|
Experimental designs are often touted as the most
"rigorous" of all research designs or, as the "gold standard" against
which all other designs are judged. In one sense, they probably are. If you
can implement an experimental design well (and that is a big "if" indeed), then
the experiment is probably the strongest design with respect to internal
validity. Why? Recall that internal validity is at the center of all
causal or cause-effect inferences. When you want to determine whether some program
or treatment causes some outcome or outcomes to occur, then you are interested in
having strong internal validity. Essentially, you want to assess the proposition:
If X, then Y
or, in more colloquial terms:
If the program is given, then the outcome occurs
Unfortunately, it's not enough just to show that when the program or treatment occurs
the expected outcome also happens. That's because there may be lots of reasons,
other than the program, for why you observed the outcome. To really show that there
is a causal relationship, you have to simultaneously address the two propositions:
If X, then Y
and
If not X, then not Y
Or, once again more colloquially:
If the program is given, then the outcome occurs
and
If the program is not given, then the outcome does not
occur
If you are able to provide evidence for both of these propositions, then
you've in effect isolated the program from all of the other potential causes of the
outcome. You've shown that when the program is present the outcome occurs and when
it's not present, the outcome doesn't occur. That points to the causal effectiveness
of the program.
Think of all this like a fork in the road. Down one path, you
implement the program and observe the outcome. Down the other path, you don't
implement the program and the outcome doesn't occur. But, how do we take both
paths in the road in the same study? How can we be in two places at once? Ideally,
what we want is to have the same conditions -- the same people, context, time, and so on
-- and see whether when the program is given we get the outcome and when the program is
not given we don't. Obviously, we can never achieve this hypothetical situation.

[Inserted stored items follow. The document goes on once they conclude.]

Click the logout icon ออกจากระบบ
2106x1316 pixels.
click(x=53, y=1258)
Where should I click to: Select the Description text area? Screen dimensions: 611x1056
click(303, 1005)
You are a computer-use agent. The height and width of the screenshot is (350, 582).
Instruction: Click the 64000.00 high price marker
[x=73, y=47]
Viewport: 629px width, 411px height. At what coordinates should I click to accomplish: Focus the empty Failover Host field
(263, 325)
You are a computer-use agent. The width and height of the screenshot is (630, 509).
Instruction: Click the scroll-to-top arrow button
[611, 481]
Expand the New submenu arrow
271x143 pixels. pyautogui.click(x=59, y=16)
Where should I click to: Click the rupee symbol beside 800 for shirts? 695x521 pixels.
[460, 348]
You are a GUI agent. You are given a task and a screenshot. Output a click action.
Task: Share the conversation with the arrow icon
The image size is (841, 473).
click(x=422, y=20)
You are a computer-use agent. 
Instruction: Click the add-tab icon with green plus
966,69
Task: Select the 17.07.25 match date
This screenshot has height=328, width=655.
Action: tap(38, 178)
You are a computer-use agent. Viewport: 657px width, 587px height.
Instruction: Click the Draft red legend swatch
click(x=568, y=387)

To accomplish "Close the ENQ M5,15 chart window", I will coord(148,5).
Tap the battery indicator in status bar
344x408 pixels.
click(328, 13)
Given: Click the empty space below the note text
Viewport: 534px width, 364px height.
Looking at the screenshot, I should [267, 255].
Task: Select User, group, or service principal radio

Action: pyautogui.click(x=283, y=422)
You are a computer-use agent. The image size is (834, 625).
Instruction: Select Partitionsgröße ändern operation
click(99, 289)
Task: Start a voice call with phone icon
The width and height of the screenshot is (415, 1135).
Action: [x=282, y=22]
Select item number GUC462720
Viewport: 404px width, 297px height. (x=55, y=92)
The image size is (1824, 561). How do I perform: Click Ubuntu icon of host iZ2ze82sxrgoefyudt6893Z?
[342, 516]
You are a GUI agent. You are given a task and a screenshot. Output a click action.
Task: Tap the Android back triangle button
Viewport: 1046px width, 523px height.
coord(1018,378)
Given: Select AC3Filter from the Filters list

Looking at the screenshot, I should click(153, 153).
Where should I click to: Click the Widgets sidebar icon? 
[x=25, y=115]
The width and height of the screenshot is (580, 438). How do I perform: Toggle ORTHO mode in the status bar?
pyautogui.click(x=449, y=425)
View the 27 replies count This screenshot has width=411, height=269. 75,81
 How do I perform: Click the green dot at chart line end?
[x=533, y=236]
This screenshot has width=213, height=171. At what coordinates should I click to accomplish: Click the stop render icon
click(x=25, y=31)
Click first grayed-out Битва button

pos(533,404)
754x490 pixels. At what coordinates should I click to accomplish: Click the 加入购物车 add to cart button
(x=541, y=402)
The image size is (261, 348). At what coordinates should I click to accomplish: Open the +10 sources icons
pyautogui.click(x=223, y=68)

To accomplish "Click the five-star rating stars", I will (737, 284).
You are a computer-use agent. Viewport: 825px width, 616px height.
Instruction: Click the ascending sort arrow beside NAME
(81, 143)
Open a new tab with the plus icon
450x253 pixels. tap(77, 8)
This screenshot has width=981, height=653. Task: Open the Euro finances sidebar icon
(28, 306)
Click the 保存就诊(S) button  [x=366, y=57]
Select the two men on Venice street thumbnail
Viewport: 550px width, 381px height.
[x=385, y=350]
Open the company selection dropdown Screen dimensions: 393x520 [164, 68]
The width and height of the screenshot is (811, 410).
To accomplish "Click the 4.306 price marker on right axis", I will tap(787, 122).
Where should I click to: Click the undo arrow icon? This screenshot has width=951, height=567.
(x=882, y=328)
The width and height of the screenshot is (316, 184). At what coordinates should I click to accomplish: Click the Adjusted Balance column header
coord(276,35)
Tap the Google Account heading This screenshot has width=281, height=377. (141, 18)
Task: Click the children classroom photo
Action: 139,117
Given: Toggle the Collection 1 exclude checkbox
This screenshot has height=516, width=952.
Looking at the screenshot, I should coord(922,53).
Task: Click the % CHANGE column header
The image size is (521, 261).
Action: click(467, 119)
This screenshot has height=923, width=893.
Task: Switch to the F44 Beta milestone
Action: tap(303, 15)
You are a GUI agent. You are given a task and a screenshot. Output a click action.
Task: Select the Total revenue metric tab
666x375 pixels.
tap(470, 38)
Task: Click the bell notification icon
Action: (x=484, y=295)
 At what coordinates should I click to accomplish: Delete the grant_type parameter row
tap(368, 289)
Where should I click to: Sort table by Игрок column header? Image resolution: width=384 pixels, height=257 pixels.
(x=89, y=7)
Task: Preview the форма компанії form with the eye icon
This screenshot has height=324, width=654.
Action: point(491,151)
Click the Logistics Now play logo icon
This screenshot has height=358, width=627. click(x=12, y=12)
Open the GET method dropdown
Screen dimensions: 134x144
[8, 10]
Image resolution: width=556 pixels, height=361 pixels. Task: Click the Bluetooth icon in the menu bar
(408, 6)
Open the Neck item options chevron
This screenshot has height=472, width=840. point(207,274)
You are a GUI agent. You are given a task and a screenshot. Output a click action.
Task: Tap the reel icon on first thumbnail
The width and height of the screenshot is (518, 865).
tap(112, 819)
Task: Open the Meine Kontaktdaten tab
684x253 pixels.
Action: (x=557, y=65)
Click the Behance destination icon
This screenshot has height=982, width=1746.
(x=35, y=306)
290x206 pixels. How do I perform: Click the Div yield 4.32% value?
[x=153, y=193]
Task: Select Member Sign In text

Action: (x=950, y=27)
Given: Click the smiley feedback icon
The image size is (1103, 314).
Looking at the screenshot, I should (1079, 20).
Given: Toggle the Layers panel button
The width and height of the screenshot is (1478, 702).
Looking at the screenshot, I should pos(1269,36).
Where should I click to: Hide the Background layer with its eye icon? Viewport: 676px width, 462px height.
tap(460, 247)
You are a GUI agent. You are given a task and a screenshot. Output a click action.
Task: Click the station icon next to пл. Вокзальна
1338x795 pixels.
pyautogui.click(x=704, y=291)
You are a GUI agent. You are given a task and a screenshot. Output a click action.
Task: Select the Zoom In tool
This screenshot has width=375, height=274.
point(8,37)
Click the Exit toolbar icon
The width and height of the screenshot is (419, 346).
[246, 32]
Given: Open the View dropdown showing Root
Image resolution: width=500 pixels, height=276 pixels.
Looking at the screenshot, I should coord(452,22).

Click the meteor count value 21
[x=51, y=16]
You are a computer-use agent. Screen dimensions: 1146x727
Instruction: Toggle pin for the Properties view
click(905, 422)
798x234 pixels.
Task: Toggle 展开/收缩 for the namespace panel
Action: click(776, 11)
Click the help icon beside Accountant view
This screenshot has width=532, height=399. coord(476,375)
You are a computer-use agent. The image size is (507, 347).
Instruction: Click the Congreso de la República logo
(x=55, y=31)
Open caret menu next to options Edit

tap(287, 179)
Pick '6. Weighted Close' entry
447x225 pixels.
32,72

If we give the program to a group of people, we can't simultaneously not give it!
So, how do we get out of this apparent dilemma?
Perhaps we just need to think about the problem a little differently.
What if we could create two groups or contexts that are as similar as we can
possibly make them? If we could be confident that the two situations are comparable,
then we could administer our program in one (and see if the outcome occurs) and not give
the program in the other (and see if the outcome doesn't occur). And, if the two
contexts are comparable, then this is like taking both forks in the road simultaneously!
We can have our cake and eat it too, so to speak.
That's exactly what an experimental design tries to achieve. In the
simplest type of experiment, we create two groups that are "equivalent" to each
other. One group (the program or treatment group) gets the program and the other
group (the comparison or control group) does not. In all other respects, the groups
are treated the same. They have similar people, live in similar contexts, have
similar backgrounds, and so on. Now, if we observe differences in outcomes between
these two groups, then the differences must be due to the only thing that differs between
them -- that one got the program and the other didn't.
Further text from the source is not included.